What did Piñol tell the fishermen?

So Agriculture Secretary Emmanuel Piñol descends on Wednesday on Barangay San Roque in San Jose, Occidental Mindoro. Inexplicably accompanied by police in antiriot gear, as though he expected a violent welcome in the fishing village, he holds a closed meeting with the captain and crew of Gem-Vir 1. Then he presides over a press conference with the captain and crew, and announces what the fishermen have supposedly agreed on: that they are now unsure if the Chinese trawler that rammed and sank their fishing boat on June 9 did so intentionally or by accident.

What the hell is going on? What transpired during the meeting? More to the point, what did the poobah bearing assorted gifts tell the fishermen, who earlier barely escaped with their lives but lost tons of their catch as well as their livelihood, to make them change their stance?

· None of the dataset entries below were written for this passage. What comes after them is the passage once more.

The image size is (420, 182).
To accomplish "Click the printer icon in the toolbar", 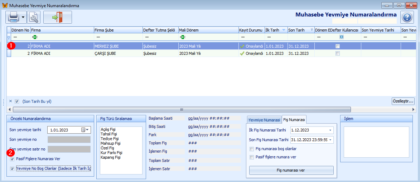I will 13,17.
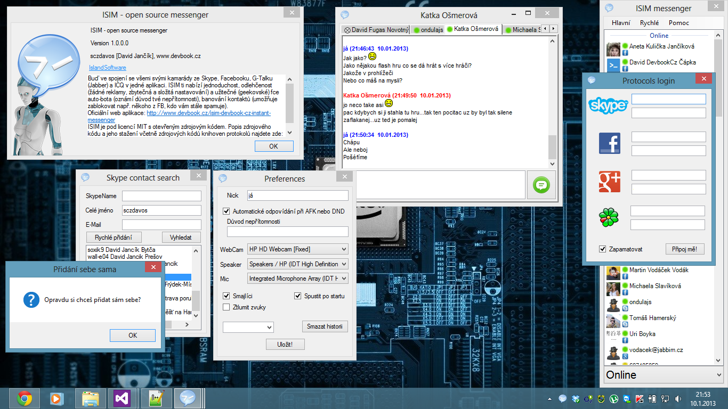Click the Facebook icon in Protocols login

[x=609, y=144]
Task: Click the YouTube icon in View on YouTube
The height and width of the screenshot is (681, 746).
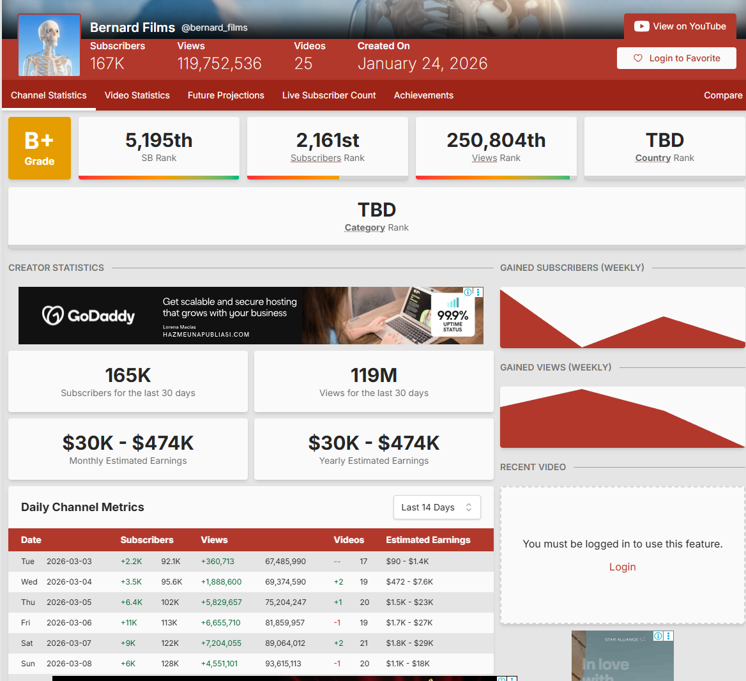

Pausing in his officious presentation that he was there to see to the fishermen’s welfare, Piñol briefly lets the captain, Junel Insigne, take the mic. (Gaping at the ANC footage, the observer attentive to the twists and turns of this saga is aghast to see that the conference organizers, or indeed the agri chief in his capacity as overlord of the proceedings, did not bother to let the man get out of his sando and into a decent T-shirt as befitting his status as kapitan.) Insigne is glum-faced, wears a resigned look about him, as though realizing that he has steered his boat into a perfect storm and there is no way he can get around it and save himself, his men and his catch.

He says he is now confused about the circumstances and cannot now be sure if the ramming was intentional, in the process negating what he had repeatedly declared: that it was a deliberate act of the Chinese trawlers’ operators on his anchored boat, for which he was seeking restitution, accountability, justice.

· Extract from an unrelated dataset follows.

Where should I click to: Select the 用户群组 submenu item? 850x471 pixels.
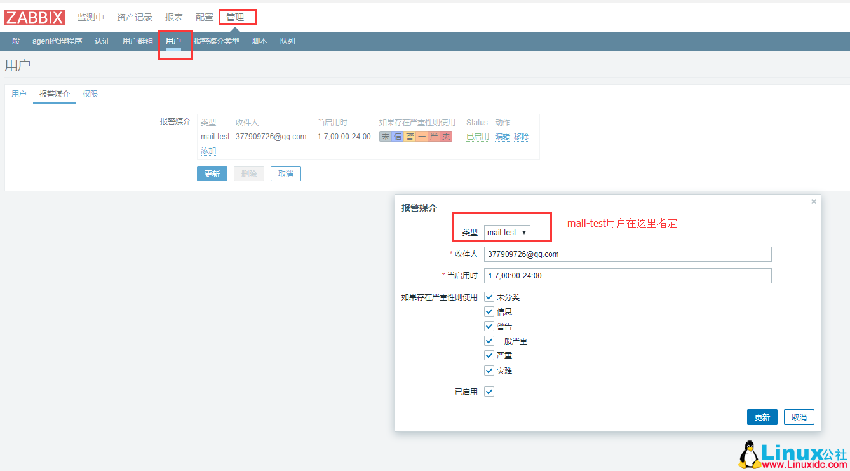coord(137,40)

The words notwithstanding, the body language is clear and requires no interpreter. It says he is making the statement under duress.

This turn of events is outrageous but hardly surprising, even predictable given the Duterte administration’s long-running obeisance to China. The tenor of the past days, the condescension of Malacañang toward the fishermen, President Duterte’s silence and, when he broke it, cold put-down of the issue as a tempest in a teacup, signaled how developments would play out.

It was fairly easy to take a cue from the Palace mouthpiece Salvador Panelo, or, in this case, Energy Secretary Alfonso Cusi, who, when he opened his mouth and offered his theory of the boat-ramming as an accident, else the damage would supposedly have been greater, indicated the administration’s tack early on.

And while Panelo and other talking heads in the government were making noises about an official inquiry, the President pronounced it a “little maritime accident” about which the nation, which all this time had been scrambling to pick up the shards of its self-respect, should not be unduly exercised.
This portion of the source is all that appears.